Feeling frustrated or angry? Therapy can help.
Life can be very frustrating. Traffic, work conflicts, children pushing us to our limits, arguments with family, money worries, and so much more conspire to make life more difficult than it needs to be. Anger is most often the product of frustrating emotions that you have not properly managed.
Even the most loving relationships at times involves conflict and anger. This is especially challenging when one or both of you are prone to anger.
What is Anger Management?
Learning to control anger is a challenge for everyone at times. Recognising the signals of anger and becoming aware of how your anger works is the first step to change. By focussing on the recognition of ‘the warning signs’ that your are becoming angry and implementing techniques you can begin to diffuse the anger before you no longer have control and the emotion escalates.
Anger has signals in our bodies, our emotions, our thinking and our actions. The goal of anger management is not to suppress these feelings but to reduce the intensity associated with this. By being offered alternatives that can help you manage them better, you will find that you will have more control of yourself in situations that you previously felt overwhelmed.
How do I know I need help?
The problem with anger is that it can come out whenever you least expect it leaving your spouse and family feeling deeply affected.
The good news is that you don’t have to live with anger. If you feel you or your partner are unable to cope with your temper or if it’s affecting those around you, counselling can definitely help you.
Are you finding it difficult to manage your anger? Below are a few questions that are intended to help you consider your personal situation more closely.
- Do I find it difficult to control my anger?
- Does it come out in ways that hurt others or yourself?
- Is it disproportionate to the situation?
- Do you struggle expressing feelings other than anger?
- Do you become angry on a regular basis?
What to expect
Anger management in the context of couples counselling focuses on helping you find more effective ways to manage your anger, even if the rest of your life does not change.
Better still, in helping you to manage your anger, it can actually reduce the number of incidents—particularly conflicts with others—that make you angry in the first place. You can’t change if you do not know what’s wrong, and your therapist will help you and your partner identify problematic thoughts and feelings.
Some of the things we’ll talk about include:
How anger affects your life and relationship and creates a cycle of issues
What contributes to your anger
Healthy expressions of anger versus destructive/abusive expressions of anger.
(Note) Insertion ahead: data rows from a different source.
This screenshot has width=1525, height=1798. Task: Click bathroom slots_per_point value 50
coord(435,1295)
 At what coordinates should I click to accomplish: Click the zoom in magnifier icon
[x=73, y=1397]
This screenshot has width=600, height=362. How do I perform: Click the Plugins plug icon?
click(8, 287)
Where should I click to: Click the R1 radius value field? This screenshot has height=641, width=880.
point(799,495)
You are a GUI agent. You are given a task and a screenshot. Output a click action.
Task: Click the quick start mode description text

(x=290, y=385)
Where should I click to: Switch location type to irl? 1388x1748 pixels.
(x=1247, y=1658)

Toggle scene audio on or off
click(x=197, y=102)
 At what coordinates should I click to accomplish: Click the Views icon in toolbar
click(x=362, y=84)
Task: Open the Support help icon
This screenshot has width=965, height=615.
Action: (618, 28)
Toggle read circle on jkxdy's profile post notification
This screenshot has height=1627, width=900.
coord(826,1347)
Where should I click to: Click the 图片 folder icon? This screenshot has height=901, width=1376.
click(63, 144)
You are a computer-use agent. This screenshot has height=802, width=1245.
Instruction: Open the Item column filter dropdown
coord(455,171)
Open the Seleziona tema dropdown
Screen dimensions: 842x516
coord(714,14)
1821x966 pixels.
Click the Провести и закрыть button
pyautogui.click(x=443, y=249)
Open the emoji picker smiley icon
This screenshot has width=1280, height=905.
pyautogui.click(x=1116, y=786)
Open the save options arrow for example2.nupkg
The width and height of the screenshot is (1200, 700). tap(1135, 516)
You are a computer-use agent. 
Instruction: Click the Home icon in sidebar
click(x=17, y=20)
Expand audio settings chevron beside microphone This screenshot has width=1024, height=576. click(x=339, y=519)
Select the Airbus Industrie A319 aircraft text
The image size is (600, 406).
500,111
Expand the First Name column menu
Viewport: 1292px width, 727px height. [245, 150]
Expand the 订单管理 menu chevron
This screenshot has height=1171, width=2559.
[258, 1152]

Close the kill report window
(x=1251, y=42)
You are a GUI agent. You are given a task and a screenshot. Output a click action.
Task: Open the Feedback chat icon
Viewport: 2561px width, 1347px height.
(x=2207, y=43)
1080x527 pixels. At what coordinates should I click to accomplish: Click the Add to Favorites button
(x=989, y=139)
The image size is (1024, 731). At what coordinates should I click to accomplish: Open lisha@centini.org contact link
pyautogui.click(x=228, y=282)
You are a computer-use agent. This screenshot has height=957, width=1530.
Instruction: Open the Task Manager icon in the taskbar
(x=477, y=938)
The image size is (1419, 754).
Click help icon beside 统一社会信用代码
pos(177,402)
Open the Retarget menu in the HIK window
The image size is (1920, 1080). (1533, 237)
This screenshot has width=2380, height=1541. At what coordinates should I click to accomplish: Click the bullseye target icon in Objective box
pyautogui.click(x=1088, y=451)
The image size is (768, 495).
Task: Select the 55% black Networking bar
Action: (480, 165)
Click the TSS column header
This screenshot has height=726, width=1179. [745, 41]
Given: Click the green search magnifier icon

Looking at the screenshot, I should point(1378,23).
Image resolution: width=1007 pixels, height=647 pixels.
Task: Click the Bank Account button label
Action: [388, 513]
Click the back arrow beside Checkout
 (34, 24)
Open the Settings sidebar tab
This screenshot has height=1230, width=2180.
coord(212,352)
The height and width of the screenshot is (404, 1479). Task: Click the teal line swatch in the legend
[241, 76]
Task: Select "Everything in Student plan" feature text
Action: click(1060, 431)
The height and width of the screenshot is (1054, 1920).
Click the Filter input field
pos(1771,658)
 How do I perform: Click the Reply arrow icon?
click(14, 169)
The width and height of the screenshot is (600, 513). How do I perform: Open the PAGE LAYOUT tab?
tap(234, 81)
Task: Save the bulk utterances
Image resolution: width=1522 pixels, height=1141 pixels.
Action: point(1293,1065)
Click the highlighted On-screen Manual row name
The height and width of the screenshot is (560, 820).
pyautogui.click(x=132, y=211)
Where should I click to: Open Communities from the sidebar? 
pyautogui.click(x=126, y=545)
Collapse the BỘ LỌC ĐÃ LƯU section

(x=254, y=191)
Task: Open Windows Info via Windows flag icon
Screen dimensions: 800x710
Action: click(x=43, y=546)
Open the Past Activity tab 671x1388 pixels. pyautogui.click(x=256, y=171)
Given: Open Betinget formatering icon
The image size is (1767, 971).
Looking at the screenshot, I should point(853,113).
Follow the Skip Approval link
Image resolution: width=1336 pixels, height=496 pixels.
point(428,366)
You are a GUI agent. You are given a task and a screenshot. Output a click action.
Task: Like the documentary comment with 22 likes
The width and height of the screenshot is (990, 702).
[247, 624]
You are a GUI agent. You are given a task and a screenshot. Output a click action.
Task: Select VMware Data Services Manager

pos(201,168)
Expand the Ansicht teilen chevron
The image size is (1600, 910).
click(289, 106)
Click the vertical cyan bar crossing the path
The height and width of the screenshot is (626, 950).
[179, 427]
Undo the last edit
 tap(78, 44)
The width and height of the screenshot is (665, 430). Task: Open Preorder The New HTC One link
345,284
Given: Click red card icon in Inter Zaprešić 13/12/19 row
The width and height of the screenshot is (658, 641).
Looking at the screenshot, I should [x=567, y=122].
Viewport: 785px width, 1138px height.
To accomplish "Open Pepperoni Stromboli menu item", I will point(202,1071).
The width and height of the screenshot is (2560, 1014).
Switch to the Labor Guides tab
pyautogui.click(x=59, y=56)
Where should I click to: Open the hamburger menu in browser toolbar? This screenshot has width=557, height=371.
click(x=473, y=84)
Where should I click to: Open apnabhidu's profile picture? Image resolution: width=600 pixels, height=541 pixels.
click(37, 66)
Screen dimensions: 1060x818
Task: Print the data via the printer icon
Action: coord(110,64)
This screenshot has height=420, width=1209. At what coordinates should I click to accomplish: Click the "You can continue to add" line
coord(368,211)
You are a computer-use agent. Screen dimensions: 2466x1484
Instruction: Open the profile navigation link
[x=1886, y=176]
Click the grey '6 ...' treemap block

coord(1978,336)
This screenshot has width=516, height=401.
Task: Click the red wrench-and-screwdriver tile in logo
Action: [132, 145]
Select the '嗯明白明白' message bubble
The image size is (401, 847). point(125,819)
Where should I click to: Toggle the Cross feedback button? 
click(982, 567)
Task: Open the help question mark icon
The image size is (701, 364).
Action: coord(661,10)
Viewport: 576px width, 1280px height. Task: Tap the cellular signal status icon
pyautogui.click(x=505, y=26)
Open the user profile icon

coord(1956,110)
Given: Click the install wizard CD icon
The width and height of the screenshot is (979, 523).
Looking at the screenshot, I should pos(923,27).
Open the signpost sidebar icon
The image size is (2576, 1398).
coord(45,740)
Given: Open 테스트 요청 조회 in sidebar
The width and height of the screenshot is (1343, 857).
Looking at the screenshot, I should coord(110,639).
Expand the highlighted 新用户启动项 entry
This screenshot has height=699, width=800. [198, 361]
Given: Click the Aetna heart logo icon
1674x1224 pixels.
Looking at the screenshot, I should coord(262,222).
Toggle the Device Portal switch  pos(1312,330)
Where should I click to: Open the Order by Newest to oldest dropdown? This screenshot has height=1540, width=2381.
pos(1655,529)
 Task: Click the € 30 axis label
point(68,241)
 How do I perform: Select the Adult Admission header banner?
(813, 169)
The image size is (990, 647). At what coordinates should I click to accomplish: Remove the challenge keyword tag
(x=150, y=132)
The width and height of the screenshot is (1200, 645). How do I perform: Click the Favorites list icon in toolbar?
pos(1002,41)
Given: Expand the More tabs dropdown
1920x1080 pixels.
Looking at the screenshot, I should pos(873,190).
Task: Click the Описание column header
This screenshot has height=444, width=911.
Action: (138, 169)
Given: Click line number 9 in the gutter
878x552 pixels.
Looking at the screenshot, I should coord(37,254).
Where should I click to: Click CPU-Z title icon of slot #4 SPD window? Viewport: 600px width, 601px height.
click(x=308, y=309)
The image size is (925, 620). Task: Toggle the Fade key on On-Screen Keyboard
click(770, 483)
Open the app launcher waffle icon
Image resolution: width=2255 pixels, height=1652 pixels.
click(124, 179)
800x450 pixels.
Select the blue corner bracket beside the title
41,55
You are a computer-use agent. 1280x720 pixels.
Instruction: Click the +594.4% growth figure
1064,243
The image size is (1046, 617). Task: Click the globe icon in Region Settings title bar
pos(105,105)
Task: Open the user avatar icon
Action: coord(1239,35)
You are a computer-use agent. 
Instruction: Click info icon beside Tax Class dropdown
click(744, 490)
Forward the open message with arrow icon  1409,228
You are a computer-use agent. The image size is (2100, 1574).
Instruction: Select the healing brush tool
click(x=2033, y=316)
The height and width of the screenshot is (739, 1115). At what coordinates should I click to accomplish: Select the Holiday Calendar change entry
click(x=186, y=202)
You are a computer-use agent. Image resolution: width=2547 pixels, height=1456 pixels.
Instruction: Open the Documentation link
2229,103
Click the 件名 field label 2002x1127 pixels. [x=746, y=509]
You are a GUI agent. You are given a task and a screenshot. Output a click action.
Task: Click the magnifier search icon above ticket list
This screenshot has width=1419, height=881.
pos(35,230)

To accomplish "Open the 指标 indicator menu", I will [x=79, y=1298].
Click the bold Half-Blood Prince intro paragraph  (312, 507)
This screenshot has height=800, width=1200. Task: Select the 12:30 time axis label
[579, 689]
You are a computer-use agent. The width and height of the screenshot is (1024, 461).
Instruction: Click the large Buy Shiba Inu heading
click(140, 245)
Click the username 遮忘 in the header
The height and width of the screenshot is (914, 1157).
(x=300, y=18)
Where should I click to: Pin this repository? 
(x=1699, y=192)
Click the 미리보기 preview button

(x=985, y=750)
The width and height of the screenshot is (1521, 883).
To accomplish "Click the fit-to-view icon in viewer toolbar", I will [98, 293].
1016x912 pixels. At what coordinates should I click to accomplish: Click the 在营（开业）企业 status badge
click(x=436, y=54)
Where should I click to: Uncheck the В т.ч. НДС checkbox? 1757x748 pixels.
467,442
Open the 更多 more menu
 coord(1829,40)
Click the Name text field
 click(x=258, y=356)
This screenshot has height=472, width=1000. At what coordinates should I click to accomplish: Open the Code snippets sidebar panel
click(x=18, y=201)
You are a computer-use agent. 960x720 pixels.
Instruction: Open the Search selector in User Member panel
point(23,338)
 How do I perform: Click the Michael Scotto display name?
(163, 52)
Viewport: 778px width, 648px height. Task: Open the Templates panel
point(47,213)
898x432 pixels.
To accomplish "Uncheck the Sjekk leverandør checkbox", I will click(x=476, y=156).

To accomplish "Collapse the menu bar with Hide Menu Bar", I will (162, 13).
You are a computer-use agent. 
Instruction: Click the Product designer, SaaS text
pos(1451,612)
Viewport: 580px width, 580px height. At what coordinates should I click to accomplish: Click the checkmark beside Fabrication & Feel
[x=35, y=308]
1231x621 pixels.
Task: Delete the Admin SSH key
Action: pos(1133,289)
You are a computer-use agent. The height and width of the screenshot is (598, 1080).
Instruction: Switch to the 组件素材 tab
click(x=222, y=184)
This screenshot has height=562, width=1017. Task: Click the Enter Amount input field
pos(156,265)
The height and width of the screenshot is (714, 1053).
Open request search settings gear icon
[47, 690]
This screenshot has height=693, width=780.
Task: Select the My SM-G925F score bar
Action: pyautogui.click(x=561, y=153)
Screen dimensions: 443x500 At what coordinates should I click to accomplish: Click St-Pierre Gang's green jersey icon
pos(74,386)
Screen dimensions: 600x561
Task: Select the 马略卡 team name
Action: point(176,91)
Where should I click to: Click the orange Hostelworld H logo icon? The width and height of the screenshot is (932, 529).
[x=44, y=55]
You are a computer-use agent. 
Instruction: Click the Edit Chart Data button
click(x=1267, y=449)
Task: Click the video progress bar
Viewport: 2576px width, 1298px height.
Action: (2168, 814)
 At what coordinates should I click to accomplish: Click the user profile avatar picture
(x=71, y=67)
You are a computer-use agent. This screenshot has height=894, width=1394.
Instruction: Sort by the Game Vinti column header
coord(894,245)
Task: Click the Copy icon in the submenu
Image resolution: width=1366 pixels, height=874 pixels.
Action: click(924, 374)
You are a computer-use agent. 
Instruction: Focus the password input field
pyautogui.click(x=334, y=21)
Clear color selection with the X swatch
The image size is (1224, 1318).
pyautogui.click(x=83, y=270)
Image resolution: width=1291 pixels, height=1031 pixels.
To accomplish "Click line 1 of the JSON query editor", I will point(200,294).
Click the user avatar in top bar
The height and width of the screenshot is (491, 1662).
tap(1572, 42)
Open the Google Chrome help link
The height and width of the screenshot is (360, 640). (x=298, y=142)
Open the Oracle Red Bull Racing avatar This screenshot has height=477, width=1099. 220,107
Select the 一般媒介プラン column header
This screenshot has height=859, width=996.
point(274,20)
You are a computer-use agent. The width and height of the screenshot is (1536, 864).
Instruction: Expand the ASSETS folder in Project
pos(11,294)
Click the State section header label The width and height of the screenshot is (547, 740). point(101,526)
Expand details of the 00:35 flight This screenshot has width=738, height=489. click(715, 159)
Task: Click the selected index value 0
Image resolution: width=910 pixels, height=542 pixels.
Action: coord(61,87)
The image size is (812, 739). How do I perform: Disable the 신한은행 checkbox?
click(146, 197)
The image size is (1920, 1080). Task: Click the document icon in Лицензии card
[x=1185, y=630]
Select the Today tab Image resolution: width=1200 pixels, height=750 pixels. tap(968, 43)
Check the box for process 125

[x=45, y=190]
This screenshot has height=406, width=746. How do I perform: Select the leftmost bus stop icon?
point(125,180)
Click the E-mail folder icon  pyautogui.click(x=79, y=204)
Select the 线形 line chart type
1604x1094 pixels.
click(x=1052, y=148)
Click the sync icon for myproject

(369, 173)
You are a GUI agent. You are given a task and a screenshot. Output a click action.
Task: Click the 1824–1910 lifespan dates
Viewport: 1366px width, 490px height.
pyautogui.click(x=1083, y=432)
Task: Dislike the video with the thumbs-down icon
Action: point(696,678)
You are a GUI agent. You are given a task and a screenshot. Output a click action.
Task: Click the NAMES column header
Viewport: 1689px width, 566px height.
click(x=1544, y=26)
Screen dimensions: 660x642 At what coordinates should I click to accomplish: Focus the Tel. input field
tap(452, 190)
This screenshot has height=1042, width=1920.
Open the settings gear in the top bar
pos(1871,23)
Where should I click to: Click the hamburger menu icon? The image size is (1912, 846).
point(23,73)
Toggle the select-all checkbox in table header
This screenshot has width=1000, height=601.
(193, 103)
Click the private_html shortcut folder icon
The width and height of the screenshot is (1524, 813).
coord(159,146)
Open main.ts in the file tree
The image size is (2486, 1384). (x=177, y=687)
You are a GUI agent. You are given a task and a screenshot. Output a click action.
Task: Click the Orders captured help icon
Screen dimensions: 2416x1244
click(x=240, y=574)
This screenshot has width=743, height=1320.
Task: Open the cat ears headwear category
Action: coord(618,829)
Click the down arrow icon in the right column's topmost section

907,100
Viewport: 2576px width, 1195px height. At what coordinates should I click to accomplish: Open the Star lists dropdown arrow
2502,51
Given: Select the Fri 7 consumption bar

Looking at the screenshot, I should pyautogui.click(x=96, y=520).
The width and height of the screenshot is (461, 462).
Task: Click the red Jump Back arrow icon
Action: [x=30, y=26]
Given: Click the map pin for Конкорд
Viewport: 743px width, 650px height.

Common relationship problems and how to safely address them
Gentle questioning of your behaviour and habits
Help setting and working toward specific goals
Assistance managing challenging emotions
- Help understanding whether this relationship is one worth preserving
Support can lessen your burden
You should never be afraid to reach out when you think that you might need help. For many, the decision to seek counselling can be a tough one, and many clients come to me with intense anxiety about the process. I want to assure you that counselling changes lives every day, and can save even the most deeply troubled relationships. You may be surprised at how quickly you can benefit your relationship and your life.
What if my partner doesn’t want to come to counselling?
This will be a judgement-free and compassionate space to discuss your feelings without worrying about those feelings being revealed to another person. Even if your partner refuses to come, counselling can help you find better ways to manage your own reactions to either your own or your partner’s anger.